_Reading passage_:
*-*-*
For the first time, the College collaborated with the Elmhurst Art Museum on two exhibitions—one featuring the distinctive banners, album covers and other promotional materials commissioned each year for the Elmhurst College Jazz Festival; the other on pinball machine artwork influenced by the Chicago Imagist artists movement. In conjunction with the pinball exhibition, the College hosted a screening of Hairy Who and the Chicago Imagists, a documentary about the movement whose founders included Elmhurst’s director of exhibits, Suellen Rocca. The College also hosted several intercultural and religious lectures throughout the year, including a moving remembrance by Monsignor Kenneth Velo of Cardinal Joseph Bernardin; and, during the annual Holocaust lecture, Chicago Tribune arts critic Howard Reich talking about his friendship with Nobel Peace Prize winner and author Elie Wiesel. In late March, the College hosted the 10th Annual Elmhurst College Governmental Forum at the Drury Lane Conference Center in Oakbrook Terrace, an event that featured Illinois Senate President John Cullerton and Inland Real Estate Group Chairman Daniel L. Goodwin discussing the implications of the budget impasse in Springfield. At the start of the Jon Favreau lecture, part of the Rudolf G. Schade lecture series, President Troy D. VanAken welcomed the audience of about 900 people. The high attendance, he said, “reaffirms this College’s commitment to civic engagement, and to offering relevant, balanced, thought-provoking discussions on some of the most important and interesting topics of the day.” He also thanked the supporters of the Schade lecture series, including Professor Schade’s son, Rudy, and BMO Harris Bank; and recognized Robert and Marcia Goltermann, who recently donated $100,000 to enhance lectures at the College. “It’s through the generosity of people and institutions like these that Elmhurst College can bring a balance of important speakers here to share their insights with our students, our campus community and the community beyond,” he said. “The College is fortunate to know individuals and organizations that are passionate about encouraging and ensuring the continued success of events like these.”
*-*-*
_Recorded information_:
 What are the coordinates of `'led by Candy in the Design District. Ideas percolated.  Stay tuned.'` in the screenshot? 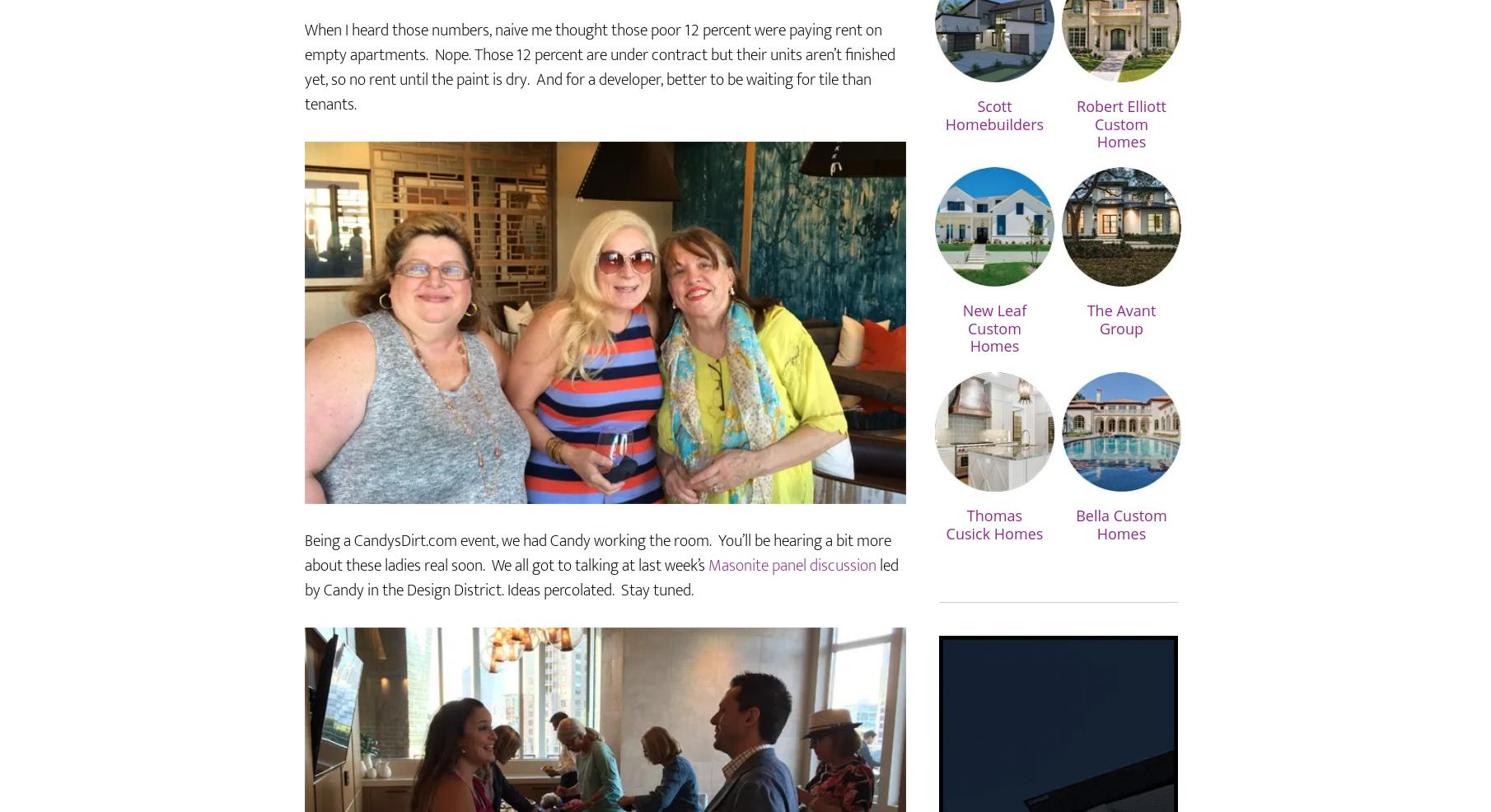 It's located at (601, 626).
*-*-*
_What you need to do_:
**a.** Answer these questions from the passage on Elmhurst College events.
(i) Which Elmhurst staff member was among the founders of the Chicago Imagist movement?
(ii) Where was the 10th Annual Elmhurst College Governmental Forum held?
(iii) How much did Robert and Marcia Goltermann donate to enhance lectures at the College?
**b.** Summarize the passage on Elmhurst College events in two sentences.
**c.** Extend the passage on Elmhurst College events, picking up after its final sentence.

_Answers below_:
**a.**
(i) Suellen Rocca, Elmhurst's director of exhibits.
(ii) At the Drury Lane Conference Center in Oakbrook Terrace.
(iii) $100,000.

**b.** Elmhurst College worked with the Elmhurst Art Museum for the first time on two exhibitions, one on Jazz Festival promotional materials and one on pinball artwork shaped by the Chicago Imagists, and it hosted lectures and a governmental forum on the Springfield budget impasse. At the Jon Favreau lecture, attended by about 900 people, President Troy D. VanAken called the turnout a reaffirmation of the College's commitment to civic engagement and thanked the lecture series' supporters and donors.

**c.**
In Memoriam Earl Swallow, a retired professor emeritus of physics at Elmhurst, died on January 14, 2017, at age 75. Swallow taught in the physics department for 37 years, many of them as chair of the department. He also was a founding director of the College’s Center for Scholarship and Teaching, and a co-founder of the Accelerator ArtSpace, a campus art gallery anchored by a massive, retired mid-20th-century Kevatron particle accelerator. Swallow was highly esteemed both by students and colleagues for his commitment to teaching and scholarship. A former Fermilab visiting scientist, he was the author of more than 150 articles, book chapters and other publications on particle physics, high-energy physics and elementary particles. Many of his publications grew out of the research he conducted at Fermi National Accelerator Laboratory in Batavia, Argonne National Laboratory in Lemont, and CERN in Switzerland. Swallow was frequently recognized for his excellence as a teacher. He received Elmhurst’s President’s Award for Excellence in Teaching, and in 1994, the Chicago Tribune honored him as a member of its “All-Professor Team,” a collection of the most respected teachers at small colleges. “Earl was an important presence at Elmhurst College for more than three decades,” said Brian Wilhite, chair of the College’s Department of Physics. “He was a mentor not just to a generation of students, but to faculty, too. For me personally, Earl was not only my most important mentor, he was also the person who gave me my biggest break, hiring me to come to Elmhurst. He will be missed.”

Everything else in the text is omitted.